WHAT THE TASK REQUIRES – Every line from the first in the listing below to the line containing "Open the زینب حیدری profile avatar" is to be repeated exactly, and no line past it.

DATASET RECORDS –
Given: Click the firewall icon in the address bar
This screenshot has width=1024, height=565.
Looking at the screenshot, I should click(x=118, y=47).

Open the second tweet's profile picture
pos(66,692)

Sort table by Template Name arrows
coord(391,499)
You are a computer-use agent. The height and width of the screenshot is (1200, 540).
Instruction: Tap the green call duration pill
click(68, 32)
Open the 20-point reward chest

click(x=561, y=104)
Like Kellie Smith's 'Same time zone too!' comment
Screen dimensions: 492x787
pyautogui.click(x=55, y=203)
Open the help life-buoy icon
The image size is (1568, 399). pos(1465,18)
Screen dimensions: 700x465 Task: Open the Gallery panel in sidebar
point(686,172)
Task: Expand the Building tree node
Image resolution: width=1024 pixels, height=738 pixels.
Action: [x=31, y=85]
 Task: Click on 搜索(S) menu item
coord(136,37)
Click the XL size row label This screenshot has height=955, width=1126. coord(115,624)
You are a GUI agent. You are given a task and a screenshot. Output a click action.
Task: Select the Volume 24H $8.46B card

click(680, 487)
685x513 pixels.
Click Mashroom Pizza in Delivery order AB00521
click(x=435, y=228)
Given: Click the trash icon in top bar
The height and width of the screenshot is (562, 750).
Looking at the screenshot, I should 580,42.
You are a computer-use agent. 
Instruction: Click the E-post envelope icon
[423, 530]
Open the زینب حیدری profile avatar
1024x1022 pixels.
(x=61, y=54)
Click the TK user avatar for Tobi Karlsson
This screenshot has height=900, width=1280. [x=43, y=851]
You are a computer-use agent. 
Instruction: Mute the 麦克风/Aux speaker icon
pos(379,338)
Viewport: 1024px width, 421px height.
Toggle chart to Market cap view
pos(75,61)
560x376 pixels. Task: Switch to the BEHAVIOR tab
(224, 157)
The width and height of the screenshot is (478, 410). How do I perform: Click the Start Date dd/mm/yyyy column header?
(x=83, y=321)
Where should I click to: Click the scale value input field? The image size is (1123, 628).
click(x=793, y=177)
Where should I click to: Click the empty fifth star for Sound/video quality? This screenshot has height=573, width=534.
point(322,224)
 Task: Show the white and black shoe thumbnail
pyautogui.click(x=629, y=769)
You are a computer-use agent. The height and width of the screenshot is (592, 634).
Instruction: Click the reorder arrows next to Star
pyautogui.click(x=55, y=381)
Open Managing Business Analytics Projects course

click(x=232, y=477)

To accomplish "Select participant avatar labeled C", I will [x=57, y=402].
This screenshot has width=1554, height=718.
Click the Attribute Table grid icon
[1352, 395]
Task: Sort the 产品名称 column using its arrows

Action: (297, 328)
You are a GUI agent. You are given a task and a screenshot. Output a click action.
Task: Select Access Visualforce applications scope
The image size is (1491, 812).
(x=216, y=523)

WRITTEN ANSWER –
Given: Click the firewall icon in the address bar
This screenshot has width=1024, height=565.
Looking at the screenshot, I should click(x=118, y=47).

Open the second tweet's profile picture
pos(66,692)

Sort table by Template Name arrows
coord(391,499)
You are a computer-use agent. The height and width of the screenshot is (1200, 540).
Instruction: Tap the green call duration pill
click(68, 32)
Open the 20-point reward chest

click(x=561, y=104)
Like Kellie Smith's 'Same time zone too!' comment
Screen dimensions: 492x787
pyautogui.click(x=55, y=203)
Open the help life-buoy icon
The image size is (1568, 399). pos(1465,18)
Screen dimensions: 700x465 Task: Open the Gallery panel in sidebar
point(686,172)
Task: Expand the Building tree node
Image resolution: width=1024 pixels, height=738 pixels.
Action: [x=31, y=85]
 Task: Click on 搜索(S) menu item
coord(136,37)
Click the XL size row label This screenshot has height=955, width=1126. coord(115,624)
You are a GUI agent. You are given a task and a screenshot. Output a click action.
Task: Select the Volume 24H $8.46B card

click(680, 487)
685x513 pixels.
Click Mashroom Pizza in Delivery order AB00521
click(x=435, y=228)
Given: Click the trash icon in top bar
The height and width of the screenshot is (562, 750).
Looking at the screenshot, I should 580,42.
You are a computer-use agent. 
Instruction: Click the E-post envelope icon
[423, 530]
Open the زینب حیدری profile avatar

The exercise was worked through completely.